By Larry Walton
Making Machines Ready for the Long, Cold Winter
Those who attended the Olympic games in London may remember it differently, but we had a hot summer in the United States, which makes it hard to believe a cold winter is just around the corner.
Winter can be tough on a vehicle. Seemingly unlimited supplies of rain, fog and snow are matched with limited daylight hours, traction shortages and reduced visibility. Tire pressures drop, oil gets thick, salt accumulates and roads get slippery. We need our wipers to wipe, our lights to light and our antifreeze to function.
In short, most of us need to get our vehicles ready for winter. All of the regular maintenance procedures apply. General maintenance is very important when a disabled vehicle can be the beginnings of a survival adventure.
Make sure, therefore, that your oil changes, tire pressures, air filter, fuel filter and coolant levels are current. Depending on your mileage, you may be due for some of the longer term items such as injectors, plugs, igniters, shocks, transmission service and what-ever else your owner’s manual indicates for the current stage of your vehicle’s life.
But winter adds some twists to the maintenance plot. Lower temperatures, for example, drop air pressure readings at a time when tire condition and traction are critical. In addition to making sure pressures and tread depths are in spec, consider switching to a true winter tire.
Dwellers of the North already know that studded tires are the way to go when conditions get really slippery. Last winter I tested a set of studded Nokian Hakkapeliitta LT tires, which have a well-deserved reputation as one of the best snow tires in the world. The tires preformed quite well on the packed snow and ice we encounter in the Pacific Northwest.
Studless snow tires, such as Bridgestone’s Blizzak, are another option, especially for those who only occasionally see snow and ice. These DOT-approved snow tires are made of softer tread compounds and have lots of siping for added grip in ice and snow. Studless tires are better on dry pavement and are easier on the road surface than are studs.
Four-wheel drive also enhances traction and is great to have for most winter road conditions. Make sure all the drivers in the family understand the operation of the transfer case, hubs and switches. Provide the proper cautions about diff lockers, if your rig is so equipped. Test your four-wheel drive system ahead of time if it’s rarely used.
Another traction option is tire chains. Be sure to find a set designed to work on your tires without causing tire damage.

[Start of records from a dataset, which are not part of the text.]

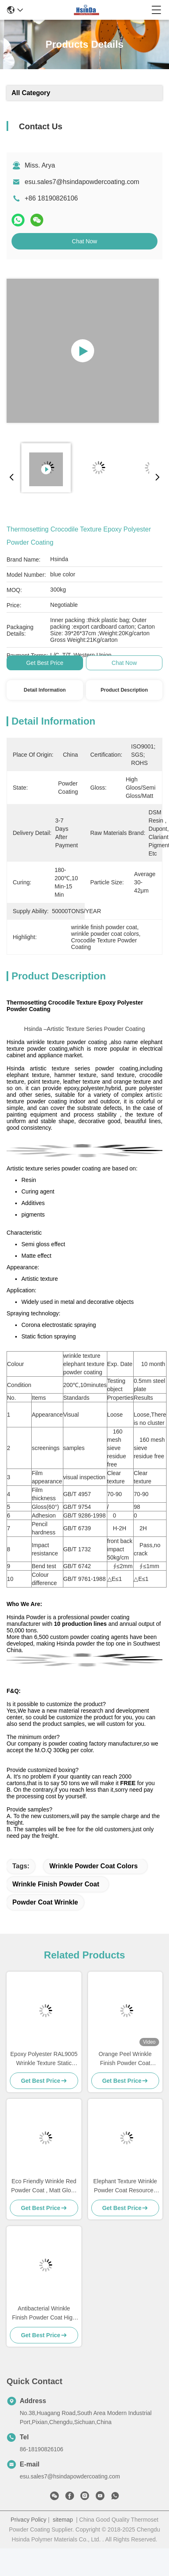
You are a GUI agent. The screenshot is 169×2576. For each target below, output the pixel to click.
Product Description (124, 690)
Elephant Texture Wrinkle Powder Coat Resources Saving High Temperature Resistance (125, 2186)
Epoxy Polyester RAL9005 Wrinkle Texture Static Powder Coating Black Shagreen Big (43, 2059)
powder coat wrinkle (45, 1902)
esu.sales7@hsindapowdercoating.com (82, 181)
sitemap (63, 2519)
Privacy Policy (28, 2519)
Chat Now (84, 241)
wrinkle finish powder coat (55, 1884)
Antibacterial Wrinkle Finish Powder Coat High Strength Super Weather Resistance (44, 2313)
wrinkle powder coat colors (93, 1866)
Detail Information (45, 690)
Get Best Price (44, 663)
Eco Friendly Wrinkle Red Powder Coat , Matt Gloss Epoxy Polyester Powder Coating (44, 2186)
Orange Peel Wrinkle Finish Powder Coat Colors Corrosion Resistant (125, 2059)
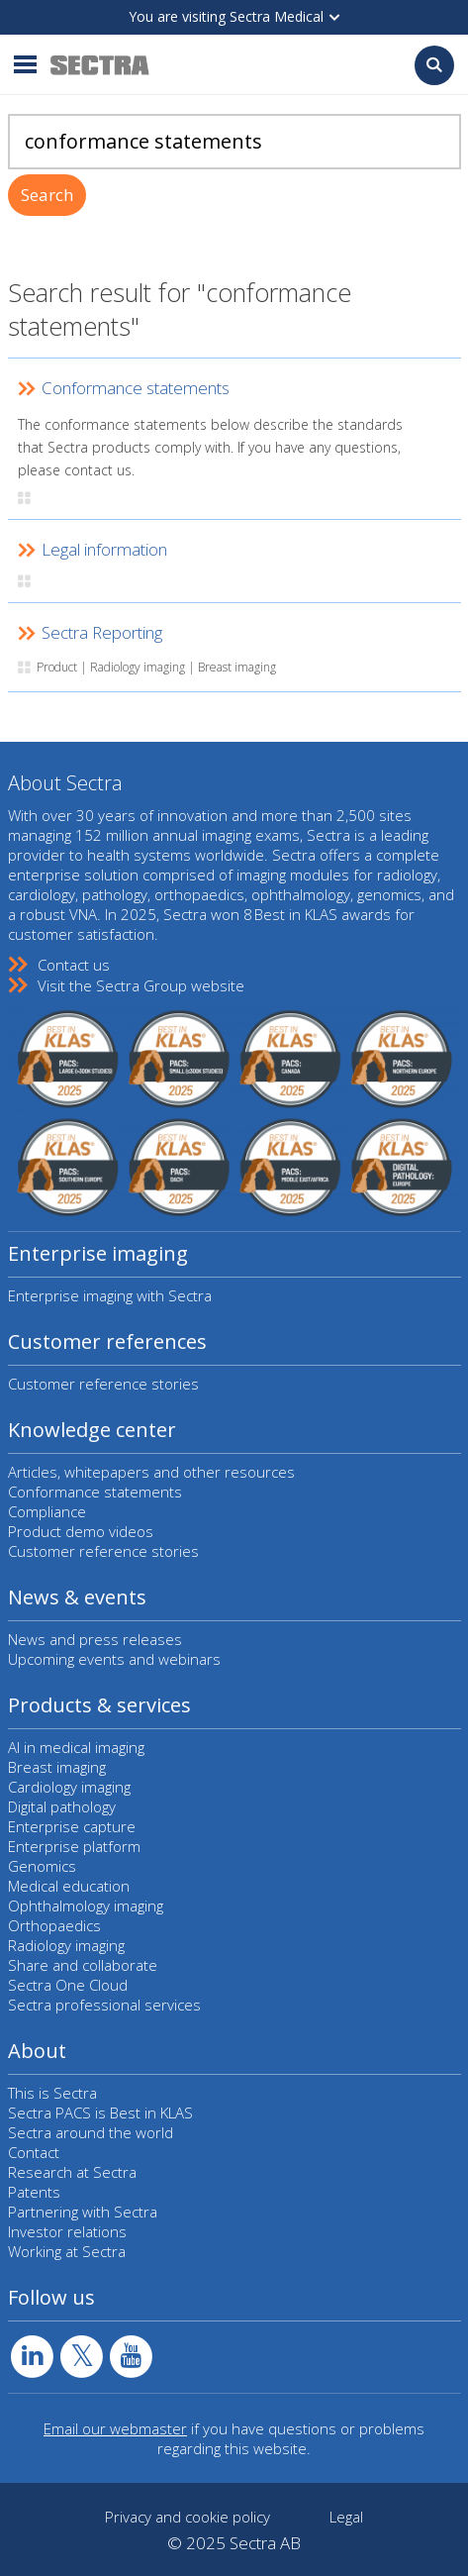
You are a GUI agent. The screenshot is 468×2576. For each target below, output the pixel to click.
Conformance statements (95, 1491)
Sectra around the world (90, 2132)
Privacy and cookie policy (187, 2516)
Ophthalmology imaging (85, 1905)
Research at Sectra (72, 2172)
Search (47, 194)
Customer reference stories (103, 1383)
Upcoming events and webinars (114, 1659)
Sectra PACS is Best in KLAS (100, 2112)
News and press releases (95, 1639)
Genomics (42, 1866)
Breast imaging (57, 1767)
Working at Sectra (67, 2251)
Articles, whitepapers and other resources (151, 1472)
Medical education (69, 1886)
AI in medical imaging (76, 1747)
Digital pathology (62, 1806)
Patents (34, 2192)
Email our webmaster (115, 2428)
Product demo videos (80, 1531)
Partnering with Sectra (82, 2211)
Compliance (47, 1511)
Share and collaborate (82, 1965)
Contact (33, 2152)
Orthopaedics (54, 1925)
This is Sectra (52, 2093)
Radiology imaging (66, 1945)
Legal (346, 2516)
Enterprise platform (74, 1846)
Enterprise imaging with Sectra (110, 1295)
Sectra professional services (104, 2004)
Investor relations (67, 2231)
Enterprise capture (72, 1826)
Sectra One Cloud (68, 1985)
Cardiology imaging (69, 1787)
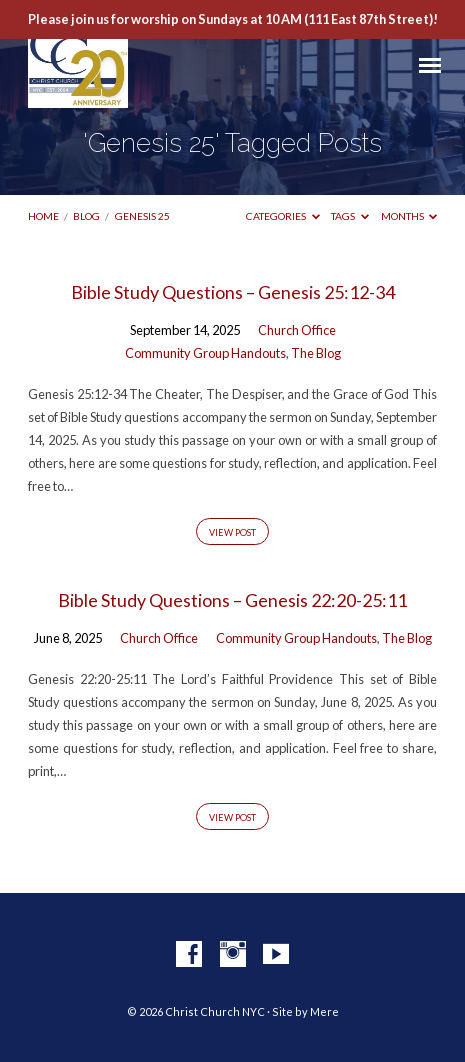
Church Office (297, 330)
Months (409, 216)
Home (43, 216)
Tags (350, 216)
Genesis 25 (142, 216)
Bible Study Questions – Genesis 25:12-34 (233, 292)
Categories (283, 216)
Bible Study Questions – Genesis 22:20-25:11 (232, 600)
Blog (86, 216)
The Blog (316, 353)
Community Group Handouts (205, 353)
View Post (232, 532)
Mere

Any drivers in the family that may need to use the chains should have practice putting them on and properly adjusting chain tension.
Batteries need more attention in winter. They don’t like temperature extremes. When cold they can produce less power at the very time when the engine is harder to start. Diesels are particularly hard to start when cold. So make sure your battery is in good shape before winter sets in.
Also hard to start is any vehicle with a cracked block from frozen coolant. Check and/or change the engine coolant in your vehicle to make sure it has the proper antifreeze levels.
One of the reasons that engines are harder to start in cold temperatures is because oil gets thicker when temperature drops. You can counteract this tendency by using oil with lower viscosity grades. Check your owner’s manual for the proper range to match the temperatures.
Diesel owners may want to consider switching to a synthetic motor oil such as Rotella T, which improves cold-weather performance while providing excellent high-temperature wear protection. Exceptional cold-weather flow properties really help with cold starts.
Wiper blades have about a one-year life expectancy. UV exposure, being frozen to the windshield and wiping off mud splatters all speed the degradation of the blades.
An aftermarket frame and blade make for quick and easy installation. Rain-X Latitude, for example, can easily be installed on wiper arms with J-hook, side pins, bayonet or pin-and-holder connectors.
Don’t forget the wiper fluid, which needs to be temperature rated to levels you expect to encounter in your travels.
Seeing and being seen is greatly improved through the addition of auxiliary lights. We not only face rain and fog, but the days and nights are longer requiring us to drive more hours in the dark. Adding driving lights and fog lights to your vehicle can make a big difference to improve vision, reaction times and stopping distance.
Check your owner’s manual for a section on winter driving. Above all, be prepared.